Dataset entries

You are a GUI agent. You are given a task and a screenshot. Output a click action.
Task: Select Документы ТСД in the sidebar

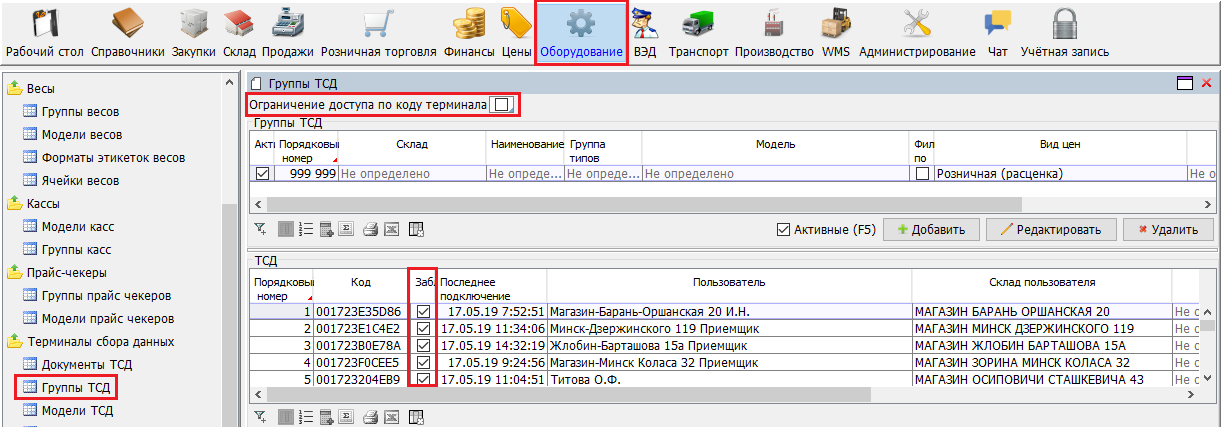point(86,364)
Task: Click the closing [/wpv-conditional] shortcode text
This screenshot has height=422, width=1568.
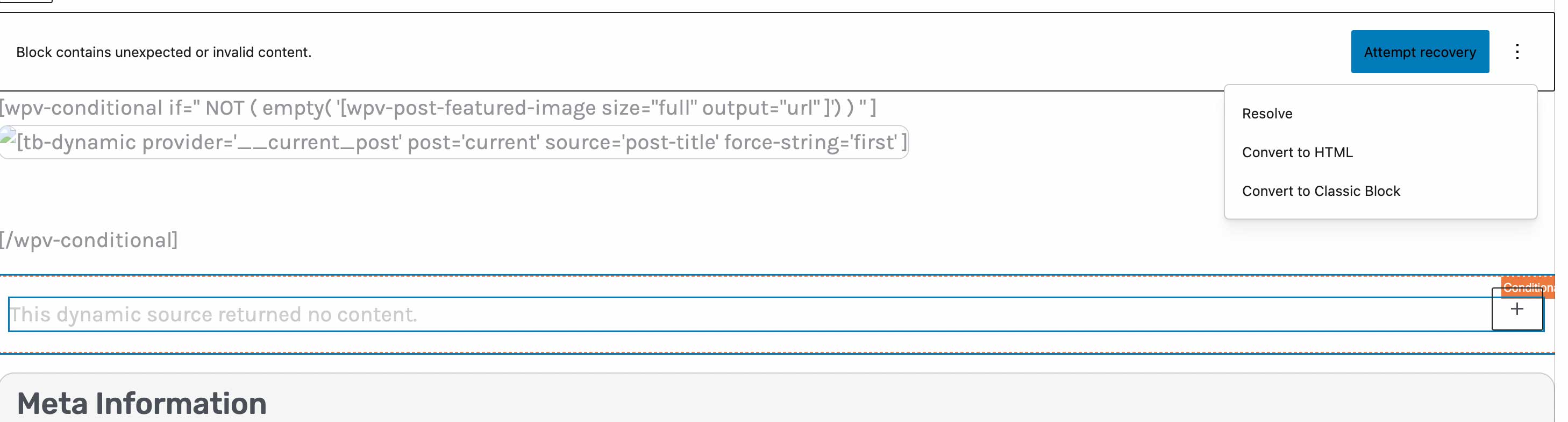Action: [x=89, y=240]
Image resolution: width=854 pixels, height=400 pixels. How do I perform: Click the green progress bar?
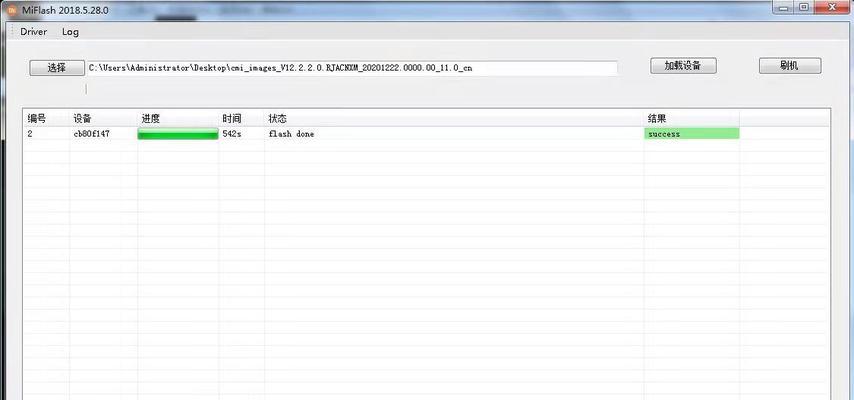point(178,134)
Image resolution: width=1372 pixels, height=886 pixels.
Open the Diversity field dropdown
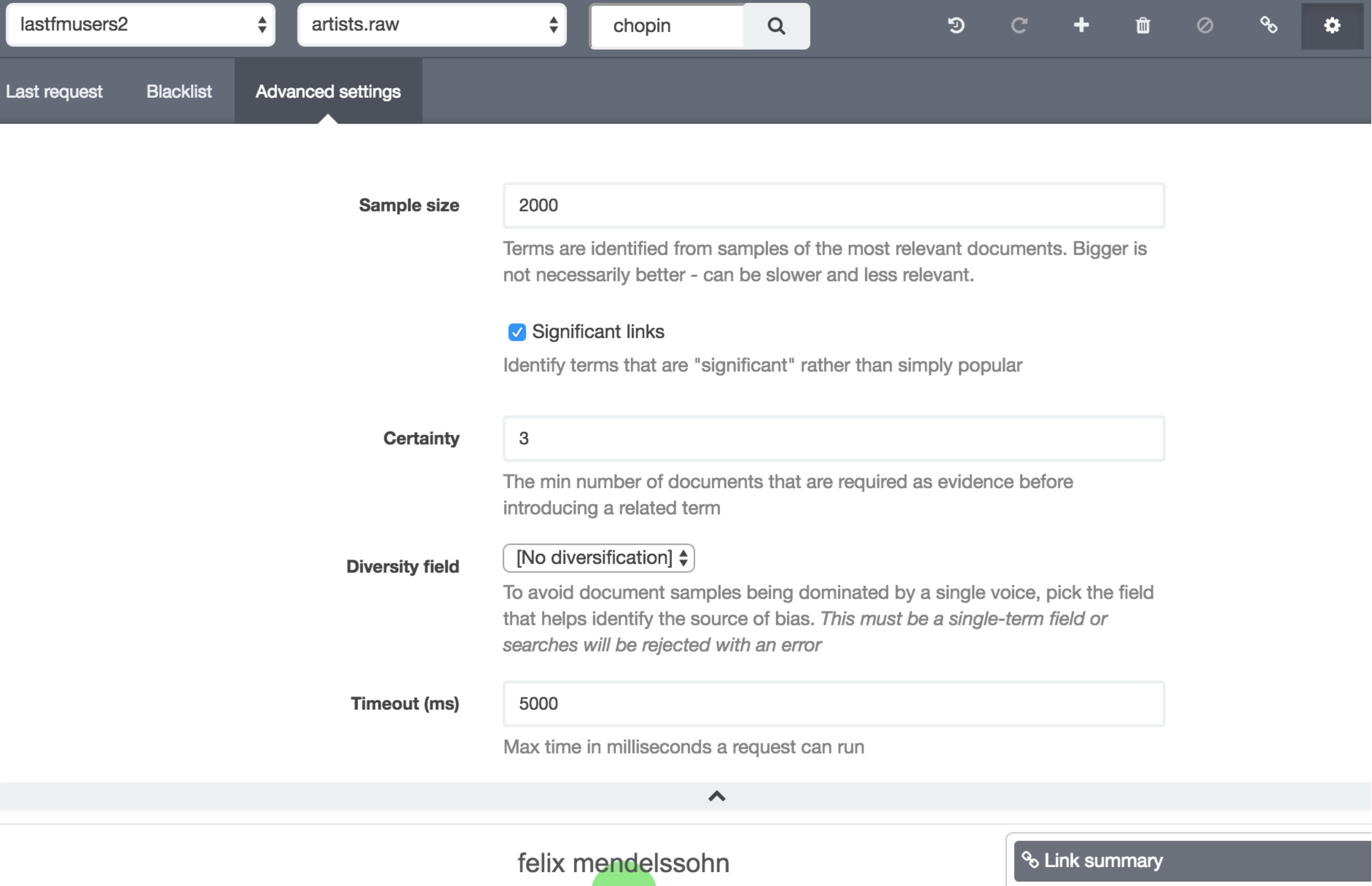597,557
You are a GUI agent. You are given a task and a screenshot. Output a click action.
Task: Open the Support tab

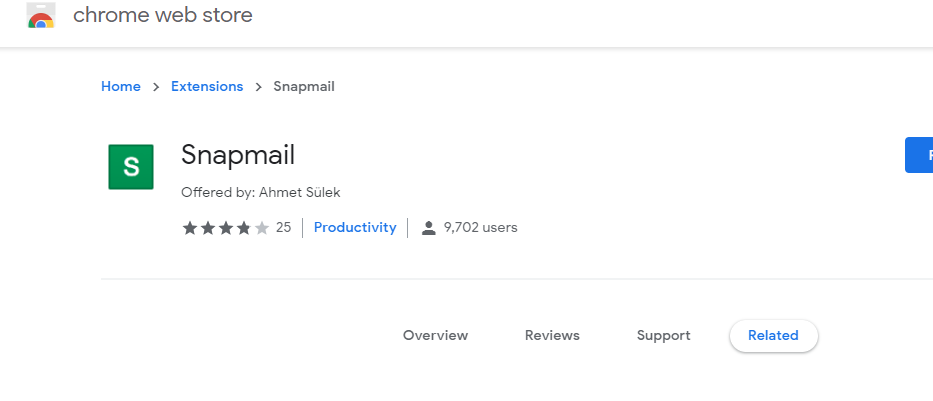point(663,336)
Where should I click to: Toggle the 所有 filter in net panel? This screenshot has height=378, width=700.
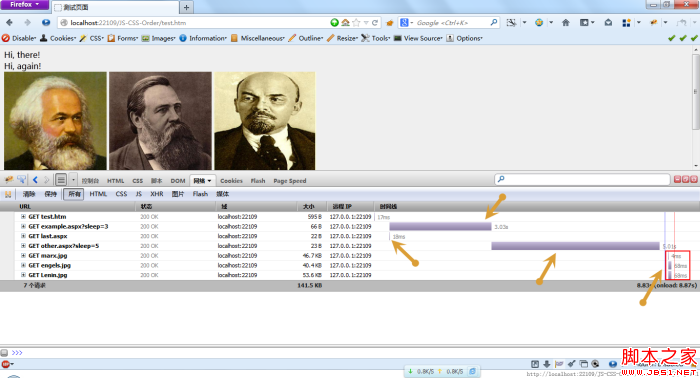pyautogui.click(x=74, y=194)
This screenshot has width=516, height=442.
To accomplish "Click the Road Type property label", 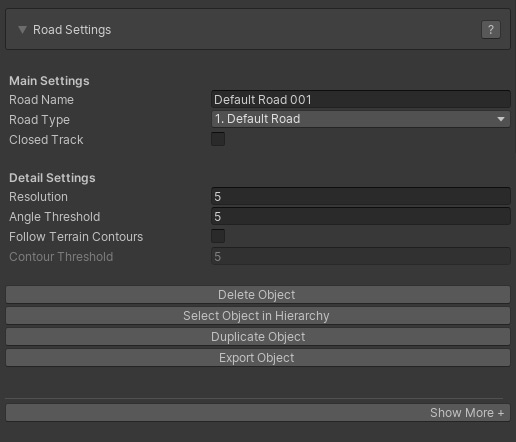I will click(x=39, y=120).
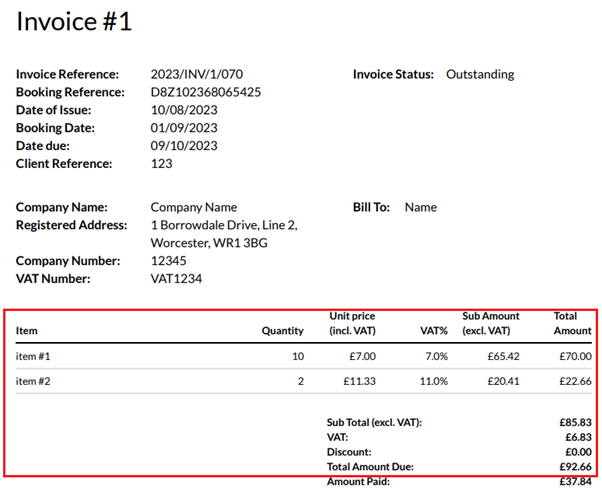Image resolution: width=602 pixels, height=503 pixels.
Task: Select the Outstanding invoice status value
Action: pyautogui.click(x=480, y=74)
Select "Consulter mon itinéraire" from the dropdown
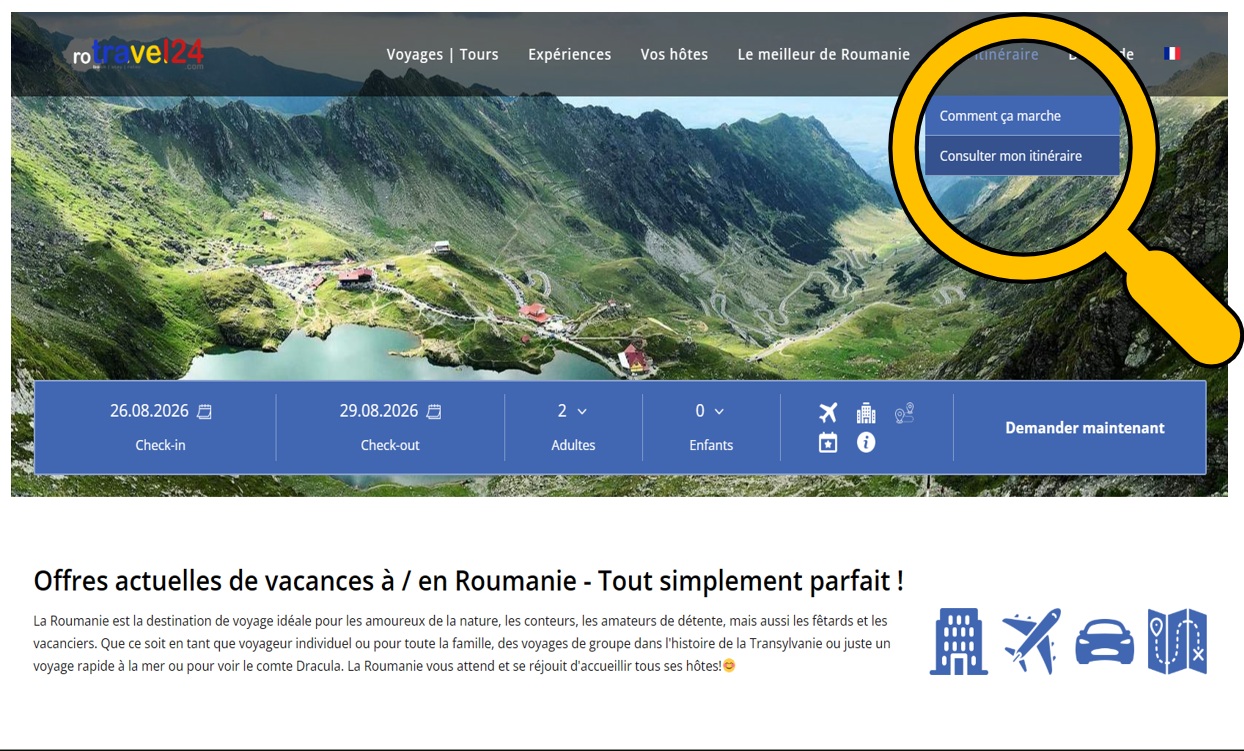This screenshot has height=751, width=1244. tap(1010, 156)
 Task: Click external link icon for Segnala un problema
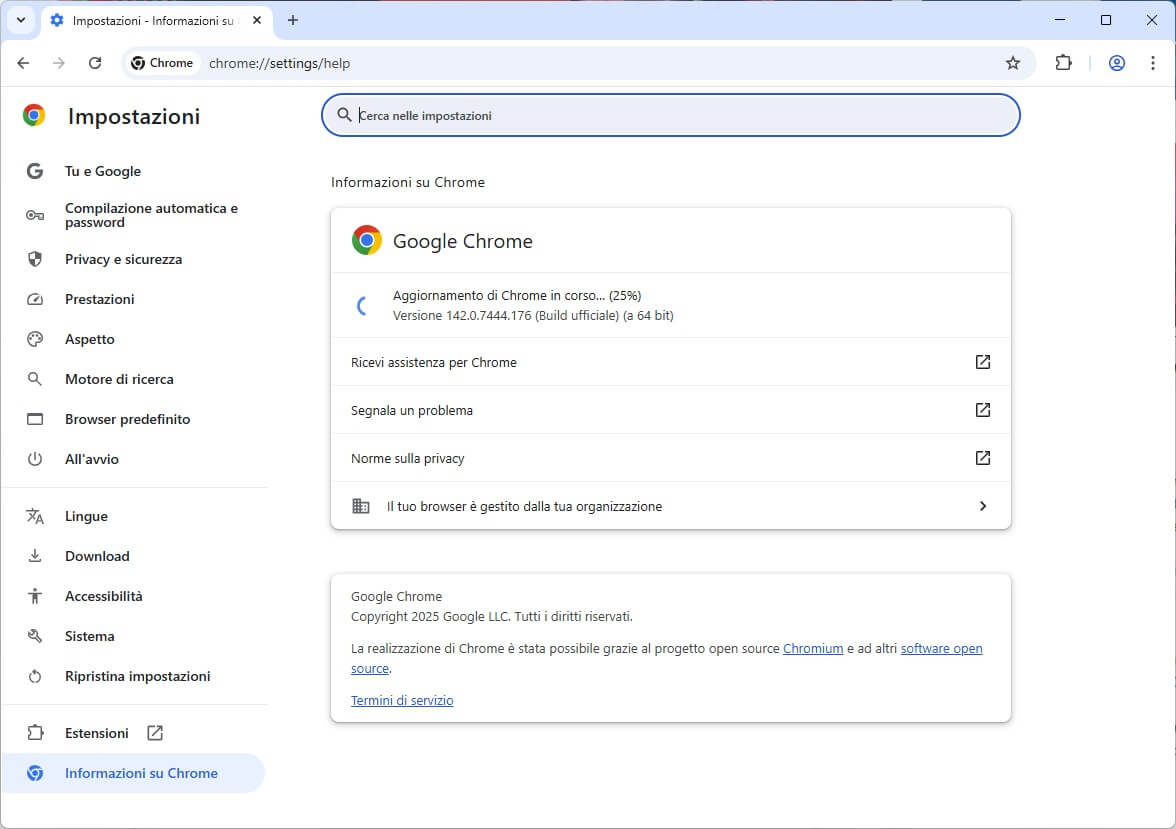pos(982,410)
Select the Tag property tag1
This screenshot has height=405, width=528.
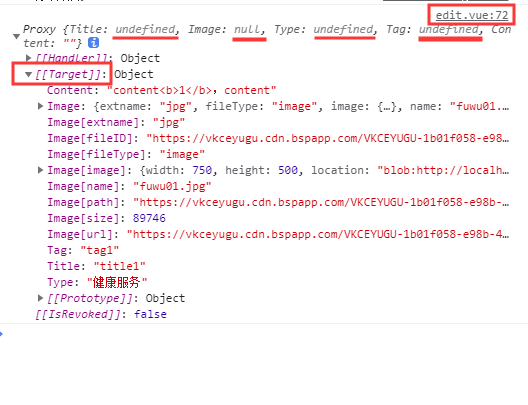(x=83, y=250)
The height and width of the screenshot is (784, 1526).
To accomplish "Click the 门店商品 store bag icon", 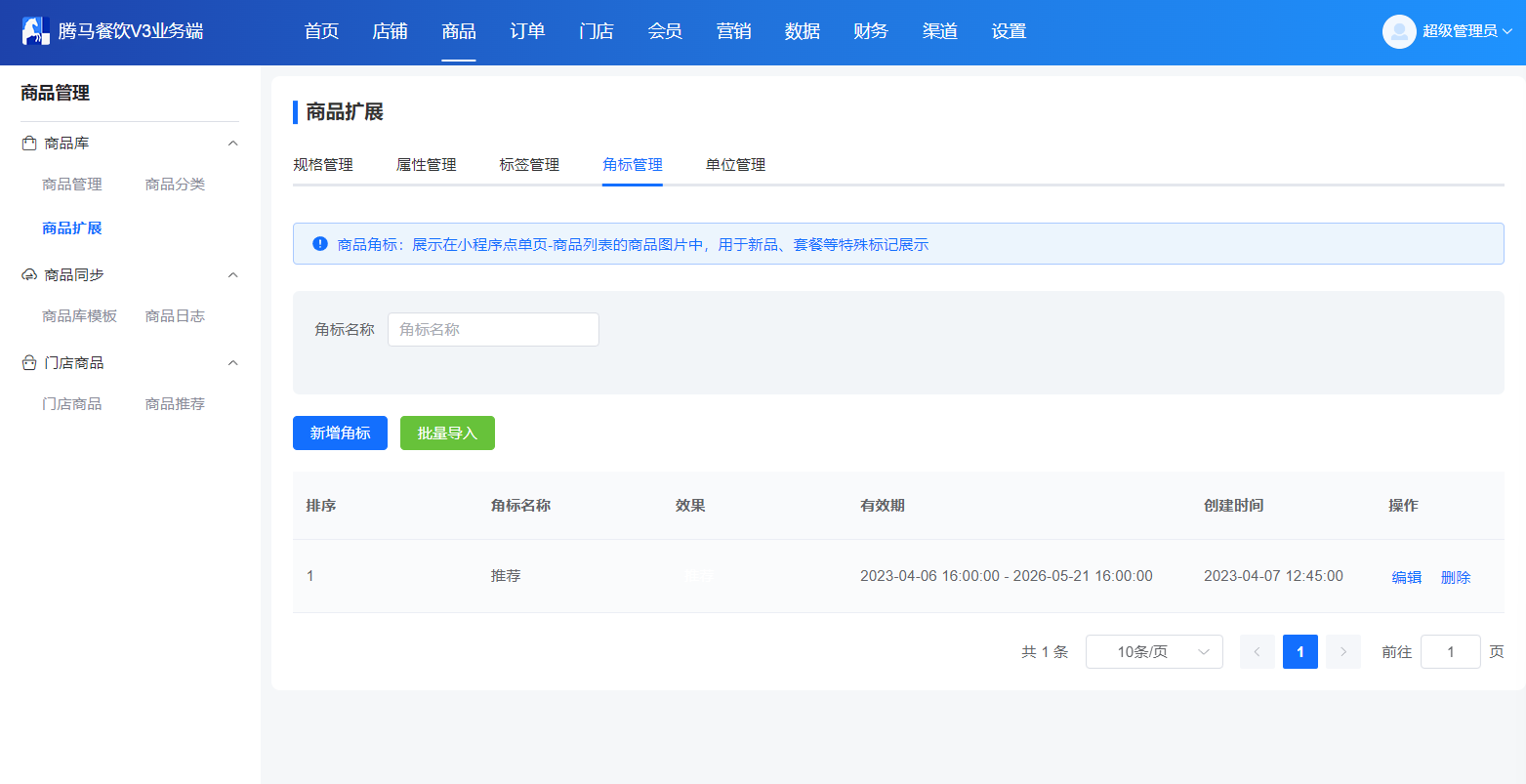I will 29,363.
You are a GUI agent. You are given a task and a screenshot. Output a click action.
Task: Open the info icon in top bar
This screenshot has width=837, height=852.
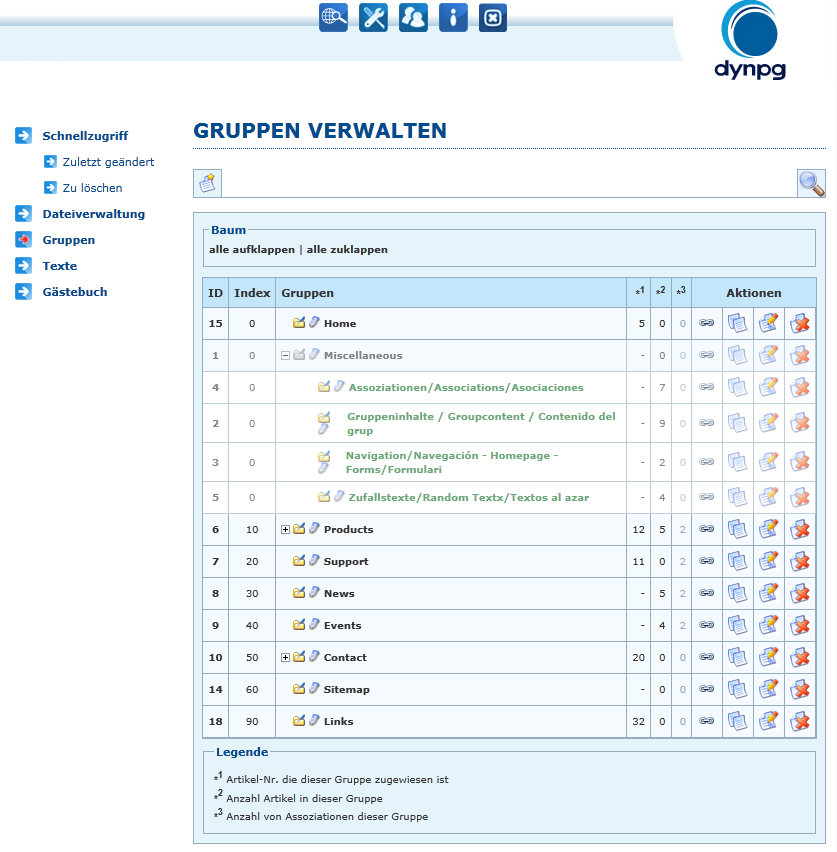(x=453, y=18)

- [Aim of the exercise]:
Pictures are to be left out; the lines from the start of the records above through the line holding "Task: Click the" are to be returned exactly.

- [Your solution]:
You are a GUI agent. You are given a task and a screenshot. Output a click action.
Task: Select Документы ТСД in the sidebar

point(86,364)
Task: Click the closing [/wpv-conditional] shortcode text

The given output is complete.